What needs to be done: Format the lines starting with the line containing "Select Sonar Pro" and going on through the line containing "Looking at the screenshot, I should tap(321, 73)." as a numbered list, leaving out blank lines.
━━━ Data rows
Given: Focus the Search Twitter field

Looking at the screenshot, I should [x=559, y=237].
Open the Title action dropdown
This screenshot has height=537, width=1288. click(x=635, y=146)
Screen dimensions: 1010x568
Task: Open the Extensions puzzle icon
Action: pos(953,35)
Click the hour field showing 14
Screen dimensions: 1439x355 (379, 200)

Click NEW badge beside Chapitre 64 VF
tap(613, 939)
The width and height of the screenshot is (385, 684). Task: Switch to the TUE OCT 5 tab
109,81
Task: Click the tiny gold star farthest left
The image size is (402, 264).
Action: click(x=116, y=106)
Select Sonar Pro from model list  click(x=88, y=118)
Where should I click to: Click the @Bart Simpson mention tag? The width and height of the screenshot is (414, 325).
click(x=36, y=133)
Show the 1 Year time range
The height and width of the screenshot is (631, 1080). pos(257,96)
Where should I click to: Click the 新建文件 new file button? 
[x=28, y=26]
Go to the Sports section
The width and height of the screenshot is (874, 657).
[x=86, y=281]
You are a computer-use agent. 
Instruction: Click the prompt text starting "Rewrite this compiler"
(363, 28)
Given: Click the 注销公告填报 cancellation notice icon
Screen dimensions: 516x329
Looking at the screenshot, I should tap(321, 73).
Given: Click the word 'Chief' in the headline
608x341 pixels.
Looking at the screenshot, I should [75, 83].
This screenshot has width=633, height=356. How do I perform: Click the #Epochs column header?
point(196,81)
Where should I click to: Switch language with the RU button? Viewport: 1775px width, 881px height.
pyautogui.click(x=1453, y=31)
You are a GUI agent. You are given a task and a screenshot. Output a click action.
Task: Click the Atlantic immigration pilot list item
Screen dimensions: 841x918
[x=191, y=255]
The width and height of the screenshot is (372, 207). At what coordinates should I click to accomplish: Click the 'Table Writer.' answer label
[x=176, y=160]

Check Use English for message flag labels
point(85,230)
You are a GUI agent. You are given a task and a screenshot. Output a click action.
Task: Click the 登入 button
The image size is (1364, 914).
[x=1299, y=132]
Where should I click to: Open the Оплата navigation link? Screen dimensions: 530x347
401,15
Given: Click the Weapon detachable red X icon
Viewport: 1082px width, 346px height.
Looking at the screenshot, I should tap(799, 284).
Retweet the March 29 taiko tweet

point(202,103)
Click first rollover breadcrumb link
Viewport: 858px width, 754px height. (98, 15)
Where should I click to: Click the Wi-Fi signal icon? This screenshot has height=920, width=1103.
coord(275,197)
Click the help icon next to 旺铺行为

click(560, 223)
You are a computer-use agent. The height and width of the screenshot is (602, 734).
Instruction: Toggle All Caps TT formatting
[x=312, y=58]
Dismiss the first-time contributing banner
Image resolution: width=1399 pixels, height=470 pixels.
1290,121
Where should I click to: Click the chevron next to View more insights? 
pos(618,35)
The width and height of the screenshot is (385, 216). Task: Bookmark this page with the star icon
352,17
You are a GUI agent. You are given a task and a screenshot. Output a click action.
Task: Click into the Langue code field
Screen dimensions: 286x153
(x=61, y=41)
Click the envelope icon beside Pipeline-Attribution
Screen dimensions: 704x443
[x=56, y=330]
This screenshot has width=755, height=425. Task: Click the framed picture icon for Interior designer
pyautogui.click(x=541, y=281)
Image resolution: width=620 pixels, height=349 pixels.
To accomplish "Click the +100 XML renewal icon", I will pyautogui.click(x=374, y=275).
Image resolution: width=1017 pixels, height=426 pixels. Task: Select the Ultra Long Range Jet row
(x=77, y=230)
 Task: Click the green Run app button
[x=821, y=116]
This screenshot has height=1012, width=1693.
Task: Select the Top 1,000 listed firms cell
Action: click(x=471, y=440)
━━━━━━
Answer to this exercise:
1. Select Sonar Pro from model list  click(x=88, y=118)
2. Where should I click to: Click the @Bart Simpson mention tag? The width and height of the screenshot is (414, 325).
3. click(x=36, y=133)
4. Show the 1 Year time range
5. The height and width of the screenshot is (631, 1080). pos(257,96)
6. Where should I click to: Click the 新建文件 new file button? 
7. [x=28, y=26]
8. Go to the Sports section
9. The width and height of the screenshot is (874, 657).
10. [x=86, y=281]
11. You are a computer-use agent. 
12. Instruction: Click the prompt text starting "Rewrite this compiler"
13. (363, 28)
14. Given: Click the 注销公告填报 cancellation notice icon
15. Screen dimensions: 516x329
16. Looking at the screenshot, I should tap(321, 73).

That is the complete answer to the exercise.